Last Updated: Friday, 26 May 2023, 13:32 GMT

Concern about death threats against those observing appeal hearings in Serge Maheshe murder case

Publisher Reporters Without Borders
Publication Date 21 April 2008
Cite as Reporters Without Borders, Concern about death threats against those observing appeal hearings in Serge Maheshe murder case, 21 April 2008, available at: https://www.refworld.org/docid/480f10351a.html [accessed 31 May 2023]
DisclaimerThis is not a UNHCR publication. UNHCR is not responsible for, nor does it necessarily endorse, its content. Any views expressed are solely those of the author or publisher and do not necessarily reflect those of UNHCR, the United Nations or its Member States.

Reporters Without Borders is very worried about death threats that were sent anonymously by SMS message on 17 and 19 April to four independent observers who are monitoring the appeal hearings of four people convicted of the June 2007 murder of journalist Serge Maheshe in the eastern city Bukavu. The appeals are being heard by a Bukavu military court.

"The harassment of these four observers, whose work is essential for the truth to emerge, is completely unacceptable and very disturbing," the press freedom organisation said. "There are people who from the very outset have done everyone possible to prevent justice being done in this case and their actions are going from bad to worse. The government needs to finally take this seriously. It has the means of identifying and punishing those responsible for these threats. It must be done without delay."

The four observers are Dieudonné Sango, vice-president of the Congo Provincial Network of Human Rights Organisations (Reprodhoc), Jean-Paul Ngongo of the NGO "Voice of Those Without Voice and Without Freedom," lawyer Jean Bedel of the Congolese Institute for Justice and Peace (ICJP) and Sophie Roudil, Bukavu representative of the NGO International Protection.

All four received the same SMS message shortly after 8 pm on 17 April from the mobile number +243 85 32 10 208. It said: "Don't worry. He who laughs last laughs longest. Those who have done so much to discredit this trial will pay for its outcome with their own blood. We are in the Congo. Be seeing you."

The message's four recipients are observing the appeal hearings that have been conducted in an very questionable manner since 6 February. They are part of an independent collective of 30 local organisations which is backed by International Protection and which issues a note after each hearing detailing the anomalies and irregularities that have constantly been observed.

The notes issued by the observers have been widely reported in the Congolese news media. During the 19 and 26 March hearings, they elicited angry comments from the presiding judge about "pointless" pressure on the court. The chief prosecutor, Capt.

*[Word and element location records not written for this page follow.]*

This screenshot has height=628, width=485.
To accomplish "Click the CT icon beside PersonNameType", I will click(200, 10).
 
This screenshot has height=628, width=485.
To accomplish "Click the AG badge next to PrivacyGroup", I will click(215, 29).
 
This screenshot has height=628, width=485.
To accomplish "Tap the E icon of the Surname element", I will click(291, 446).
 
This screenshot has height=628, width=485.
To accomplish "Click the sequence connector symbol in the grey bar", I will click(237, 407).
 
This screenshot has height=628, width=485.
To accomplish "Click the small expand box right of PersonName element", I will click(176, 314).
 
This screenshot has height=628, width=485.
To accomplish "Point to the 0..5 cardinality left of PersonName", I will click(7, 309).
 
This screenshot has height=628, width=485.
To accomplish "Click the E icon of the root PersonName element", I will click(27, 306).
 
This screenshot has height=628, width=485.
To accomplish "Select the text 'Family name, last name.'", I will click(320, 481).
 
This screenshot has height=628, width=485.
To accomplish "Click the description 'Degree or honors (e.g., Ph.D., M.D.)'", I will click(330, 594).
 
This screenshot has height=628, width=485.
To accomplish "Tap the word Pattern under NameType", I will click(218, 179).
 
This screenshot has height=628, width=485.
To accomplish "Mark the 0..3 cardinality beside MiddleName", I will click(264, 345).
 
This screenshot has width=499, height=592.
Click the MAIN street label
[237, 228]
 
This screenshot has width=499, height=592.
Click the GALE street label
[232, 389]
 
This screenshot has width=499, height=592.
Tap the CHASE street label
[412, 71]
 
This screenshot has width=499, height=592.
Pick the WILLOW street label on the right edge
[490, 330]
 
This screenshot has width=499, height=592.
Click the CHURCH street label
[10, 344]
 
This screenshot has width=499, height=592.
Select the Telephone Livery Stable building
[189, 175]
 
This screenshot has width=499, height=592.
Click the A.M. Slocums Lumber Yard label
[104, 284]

Dieudonné Kabembe, has warned the observers that they risk being prosecuted for "attacking the judiciary."

After the four observers filed a complaint about the threatening SMS message, three of them - Sango, Ngongo and Bedel - received another one on 19 April. It said: "Complaint? A counter-attack? Hum !!! OK. The strongest will win. It is just a question of time. The die have been cast. Good luck." Roudil meanwhile got a message saying: "With all respect, you are RESPONSIBLE for what will HAPPEN."

The news editor of UN-backed Radio Okapi's regional office in Bukavu, Maheshe was gunned down as he was leaving a friend's home in a residential district of Bukavu at around 9 p.m. on 13 June 2007. He was about to get into his UN-marked car when he and two close friends were approached by two men in civilian dress armed with Kalashnikov assault rifles, who ordered them to lie on the ground. One of them shot Maheshe twice in the legs and three times in the chest.

Aged 31, Maheshe had been working for Radio Okapi since 2002 and had become one of the leading members of the local press community.

Two men with a history of petty crime, Freddy Bisimwa Matabaro and Mugisho Rwezangabo Mastakila, were sentenced to death by a Bukavu military court on 28 August 2007 for Maheshe's murder. To widespread stupefaction, the court at the same time also passed the death sentence on the two friends of Maheshe who were with him at the time, Serge Muhima and Alain Mulimbi Shamavu.

The court based its convictions solely on the "confessions" made by Matabaro and Mastakila and their testimony that Maheshe's two friends were the instigators. No motive for the murder and no material evidence was produced. When issuing its verdict, the court acknowledged that many aspects of the case were unclear.

In a letter dated 8 September 2007, Matabaro and Mastakila accused two military judges of bribing them to say they shot Maheshe at the behest of his two friends. They claimed in the letter, a copy of which is held by Reporters Without Borders, that the two judges provided them with evidence to support this story and promised them they would be allowed to travel to South Africa and would receive a regular income.